■ Extrait
:::

Si Jean-Louis Florentz est peu prolixe, c’est que chacune de ses oeuvres est l’aboutissement d’une maturation certaine. Ainsi ce conte symphonique est de vaste ampleur par la concentration de ses différents moments. De multiples couleurs pavent cette commande de l’orchestre lyonnais, inspirée du Livre des morts égyptien, de contes africains (une des sources de sa ‘poésie’) et du Psaume 42. Il s’agit également d’un requiem exultant et joyeux, pendant d’un précédent conte liturgique pour l’assomption de Marie : soit le Requiem de la Vierge (opus 7). La mort est évoquée sous d’autres cieux que ceux que l’on connaît. " Structure, esprit et sources sont étroitement mêlés " confie le compositeur. La multiplicité de ses visions et de ses sources s’incarnent avec une grande finesse dans l’orchestration rutilante et la rapidité évolutive des climats. Cette richesse instrumentale représenterait le " faste de la rencontre avec le ‘Visage’, lors du décès de chacun d’entre nous ". Ce requiem n’est pas la tristesse terrestre, mais au contraire la description du cheminement de celui qui part : après le voyage dans la barque solaire, le jugement de l’âme (psychostasie) précède l’entrée -ou non- dans les Jardins. La thématique du voyage, déjà fortement présente dans la vie de Jean-Louis Florentz, et entre les sources de diverses traditions, est ici emblématisée par le suprême voyage : celui de l’âme elle-même -ou celui du futur corps glorieux ? Cette superbe musique, d’une grande force expressive peu courante dans certaines créations contemporaines, était soutenue magnifiquement par l’Orchestre National de Lyon qui s’est par ailleurs remarquablement illustré dans la symphonie de Berlioz.

:::

■ Enregistrements de données

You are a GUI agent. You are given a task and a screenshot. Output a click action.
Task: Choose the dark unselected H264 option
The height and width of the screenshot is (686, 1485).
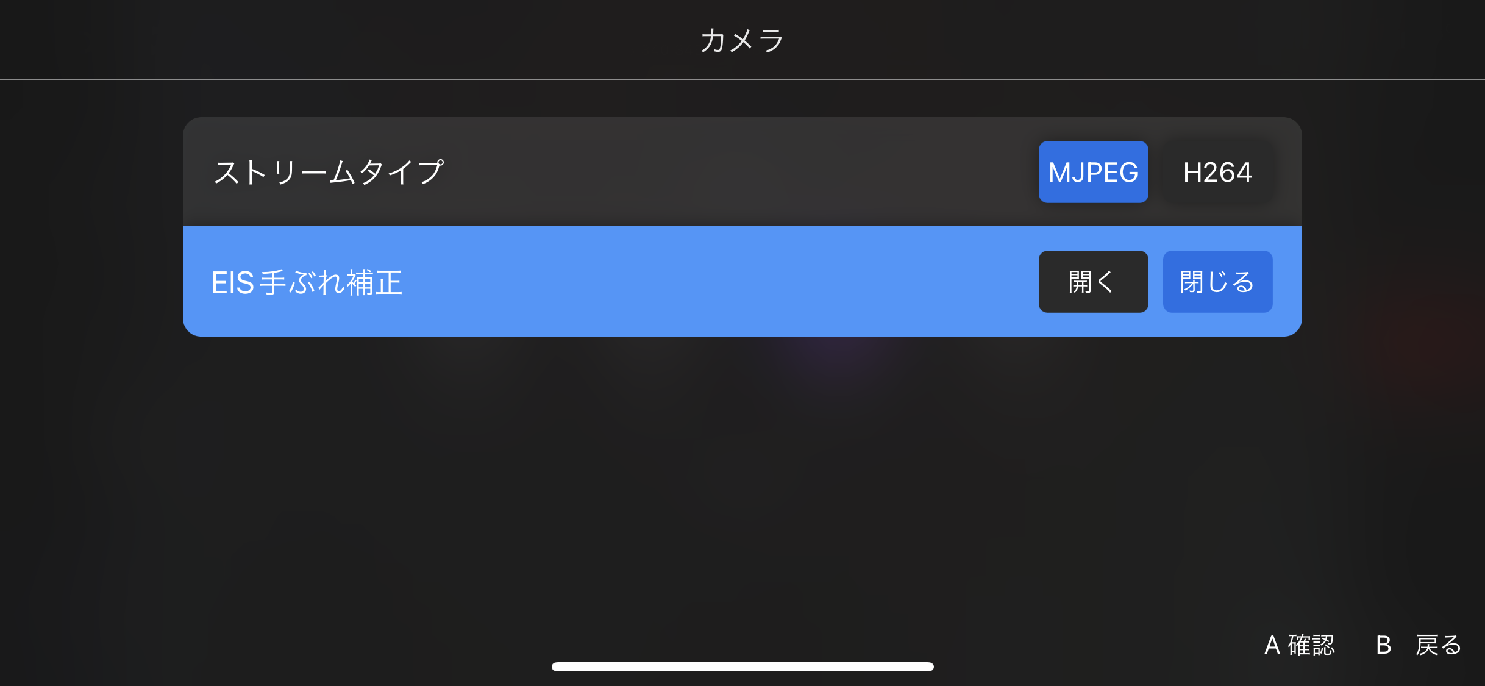1217,172
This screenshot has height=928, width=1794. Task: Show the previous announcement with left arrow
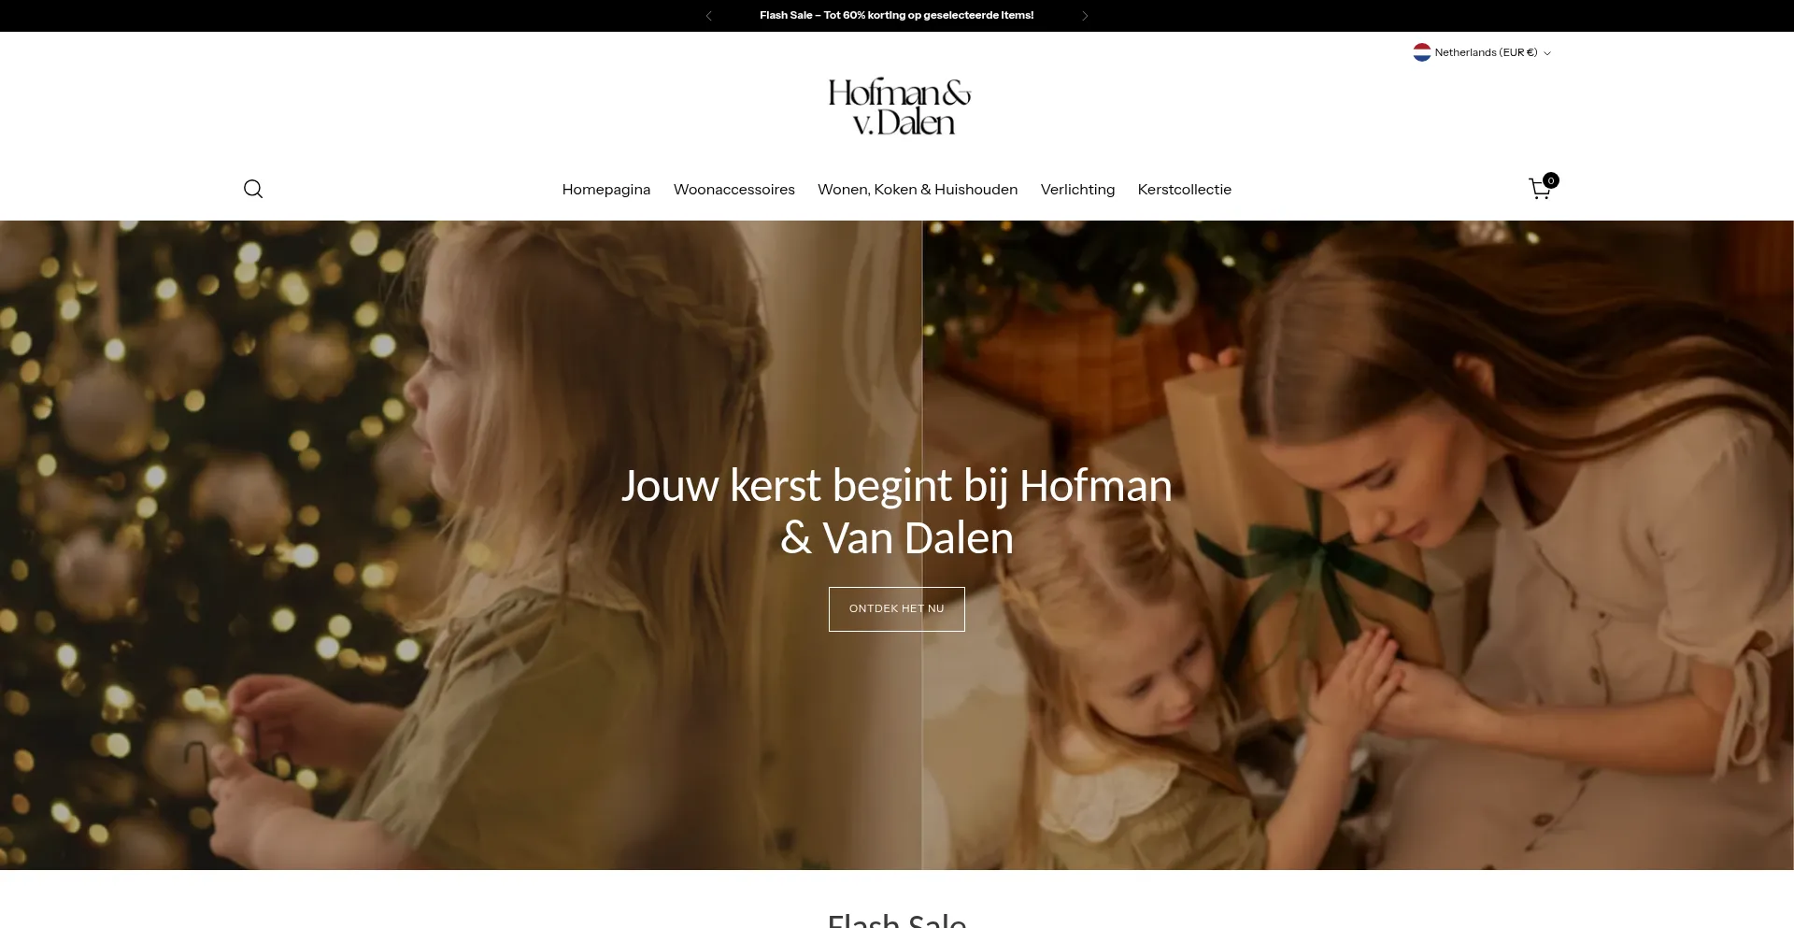(708, 16)
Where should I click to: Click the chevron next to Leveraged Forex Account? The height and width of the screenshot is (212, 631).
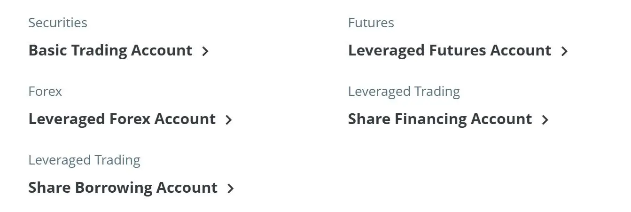(x=228, y=120)
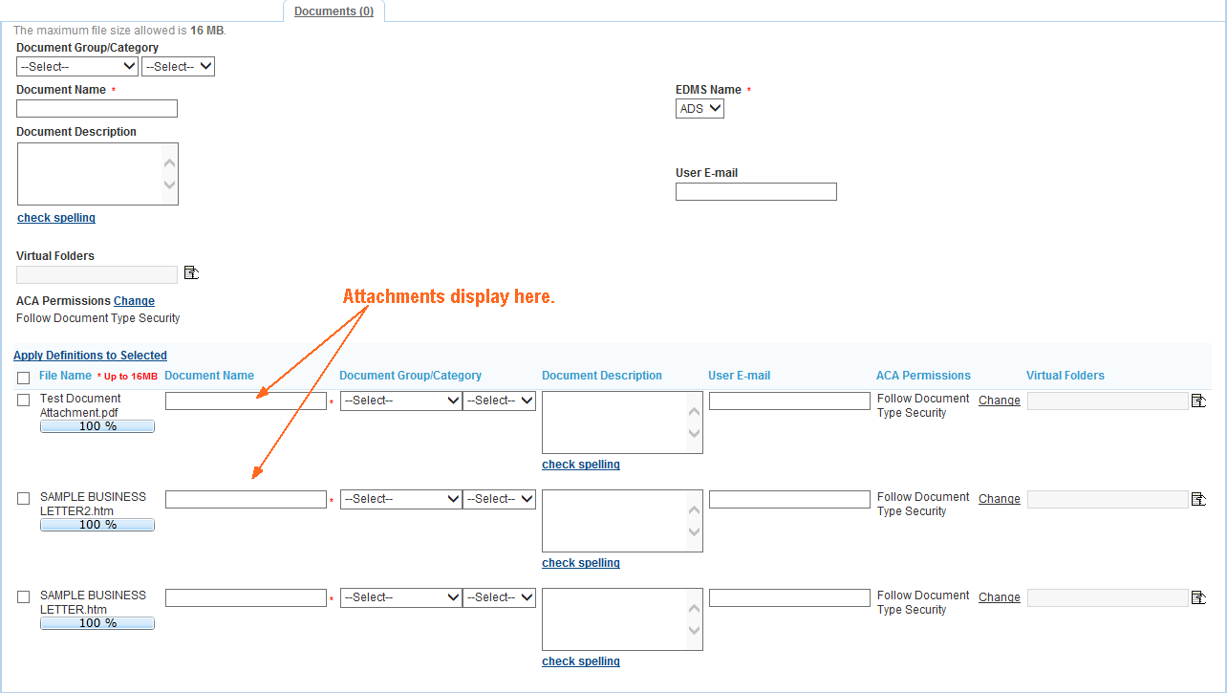Click Change link next to ACA Permissions
Image resolution: width=1227 pixels, height=693 pixels.
(x=134, y=301)
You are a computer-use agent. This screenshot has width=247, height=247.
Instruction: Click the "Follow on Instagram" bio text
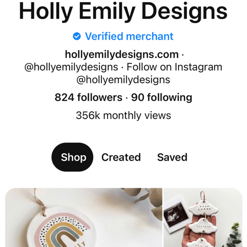click(x=174, y=67)
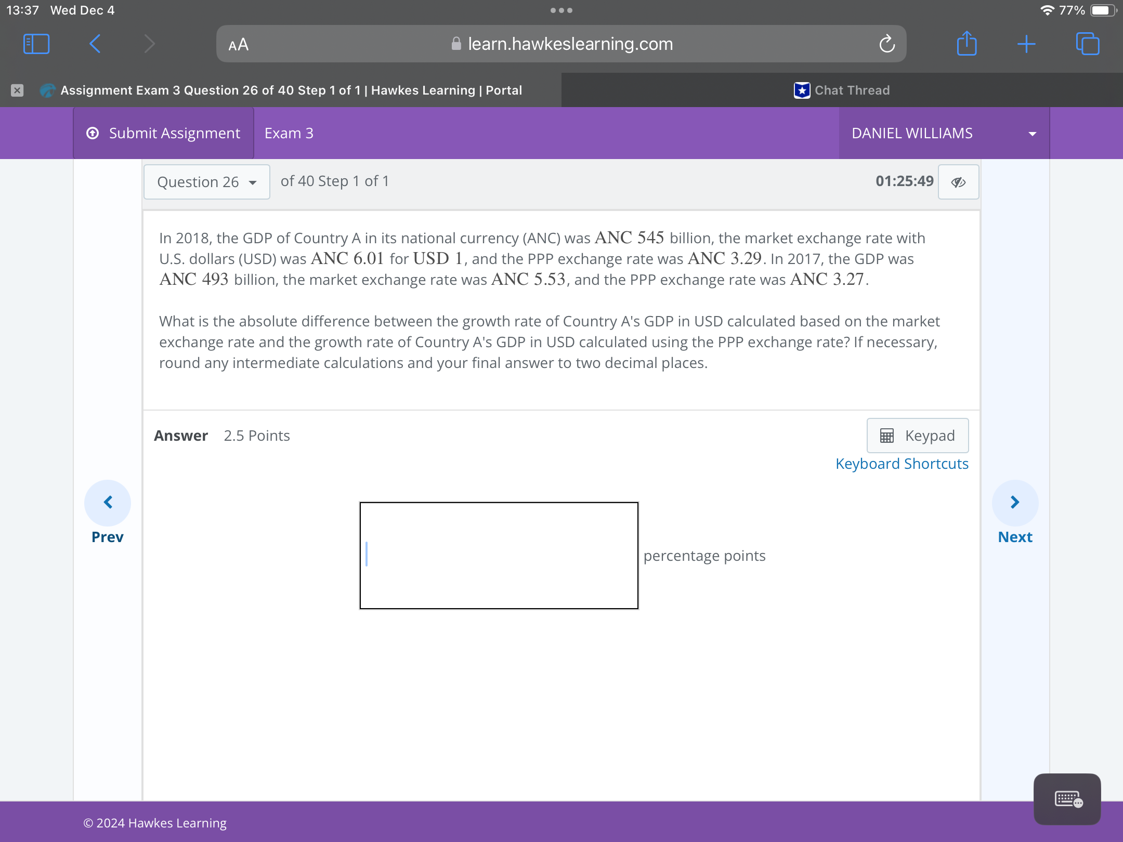The width and height of the screenshot is (1123, 842).
Task: Hide the exam timer with eye icon
Action: tap(958, 182)
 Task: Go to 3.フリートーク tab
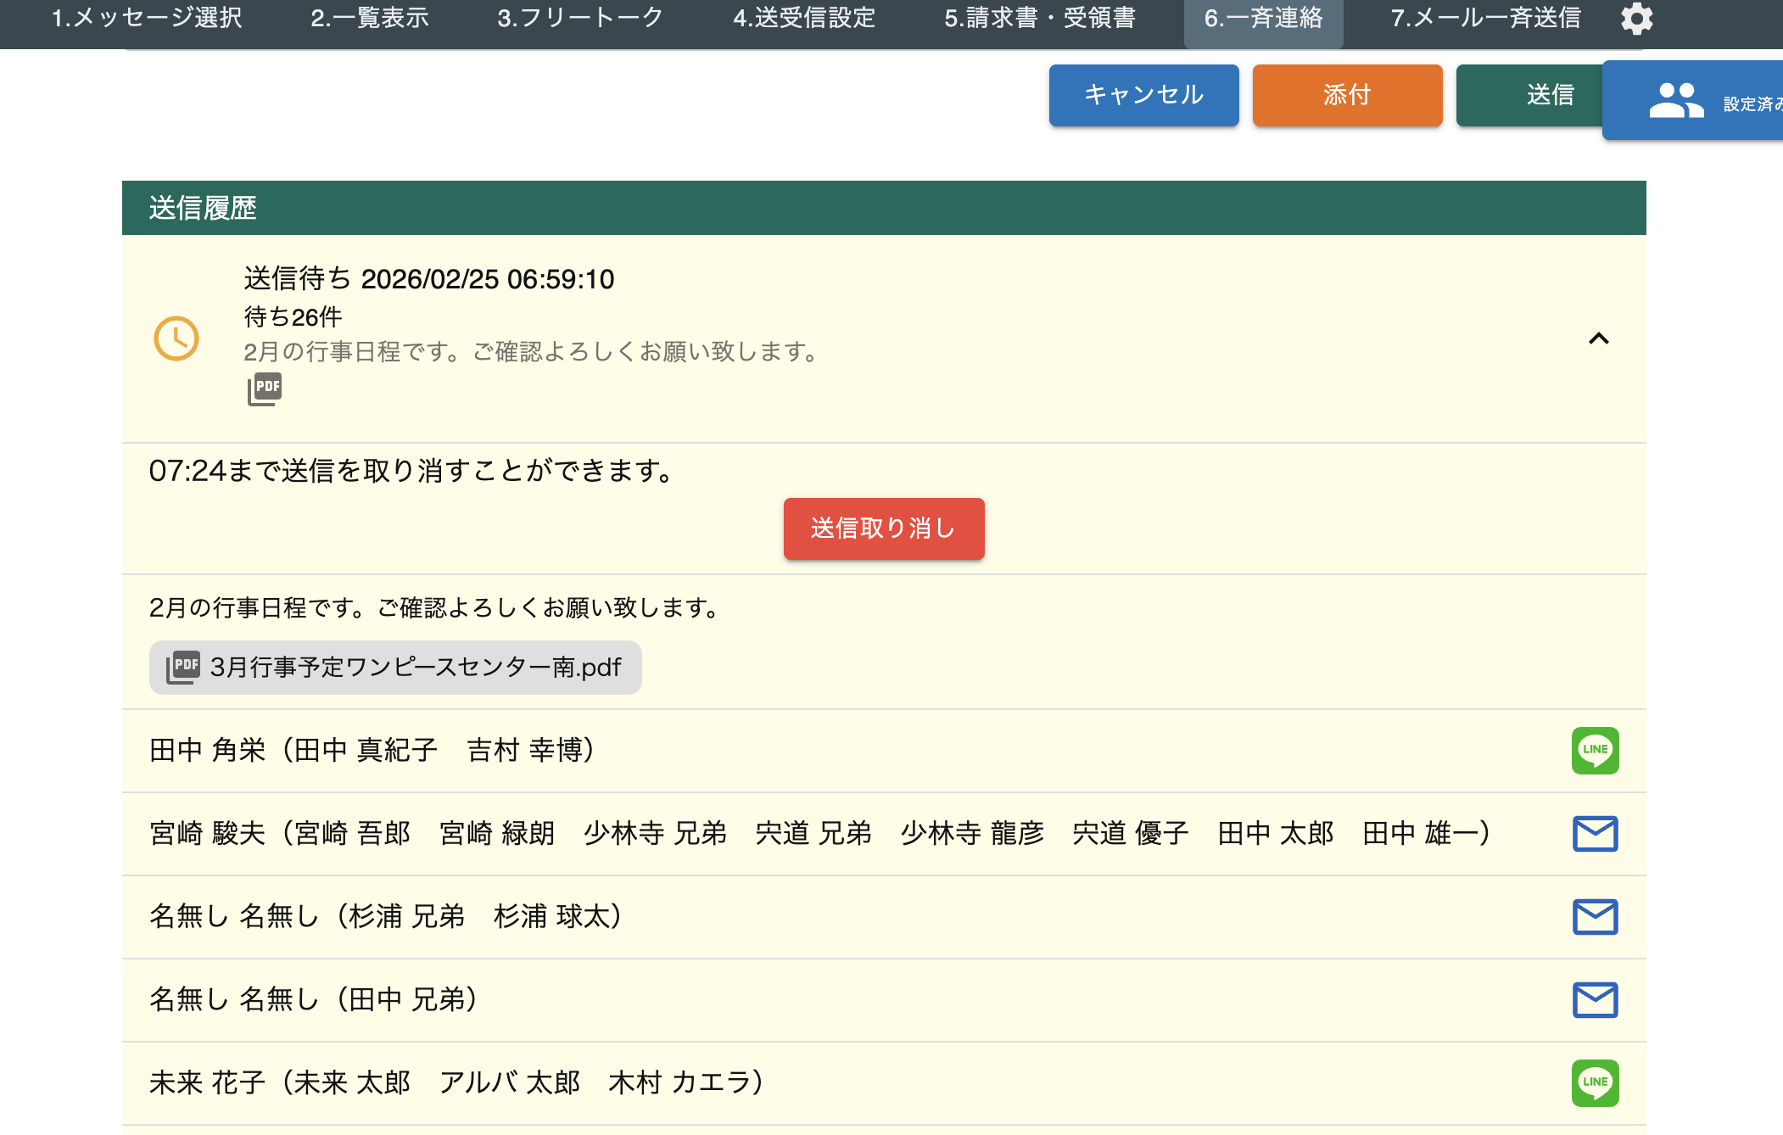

:::

■ Exercices à faire
**a.** Indiquez si chacune de ces affirmations concorde avec l'extrait sur le conte symphonique de Jean-Louis Florentz, en répondant par oui ou non et en citant mot pour mot les termes décisifs : (i) l'œuvre est une commande de l'orchestre lyonnais ; (ii) ce requiem décrit la tristesse terrestre ; (iii) l'Orchestre National de Lyon a aussi joué une symphonie de Berlioz.
**b.** Citez sans aucune modification chaque ligne des enregistrements, en omettant les images.
Le texte et les enregistrements proviennent de sources distinctes.

■ Réponses attendues
**a.**
(i) Oui : « cette commande de l’orchestre lyonnais ».
(ii) Non : « Ce requiem n’est pas la tristesse terrestre ».
(iii) Oui : « l’Orchestre National de Lyon qui s’est par ailleurs remarquablement illustré dans la symphonie de Berlioz ».

**b.**
You are a GUI agent. You are given a task and a screenshot. Output a click action.
Task: Choose the dark unselected H264 option
The height and width of the screenshot is (686, 1485).
1217,172
This screenshot has height=928, width=1794. Task: Show the previous announcement with left arrow
(708, 16)
Where should I click to: Click the chevron next to Leveraged Forex Account? The height and width of the screenshot is (212, 631).
(x=228, y=120)
Click Change link next to ACA Permissions
Image resolution: width=1227 pixels, height=693 pixels.
(x=134, y=301)
You are a computer-use agent. This screenshot has width=247, height=247.
Instruction: Click the "Follow on Instagram" bio text
click(x=174, y=67)
The width and height of the screenshot is (1123, 842).
Task: Hide the exam timer with eye icon
Action: tap(958, 182)
 Task: Go to 3.フリートーク tab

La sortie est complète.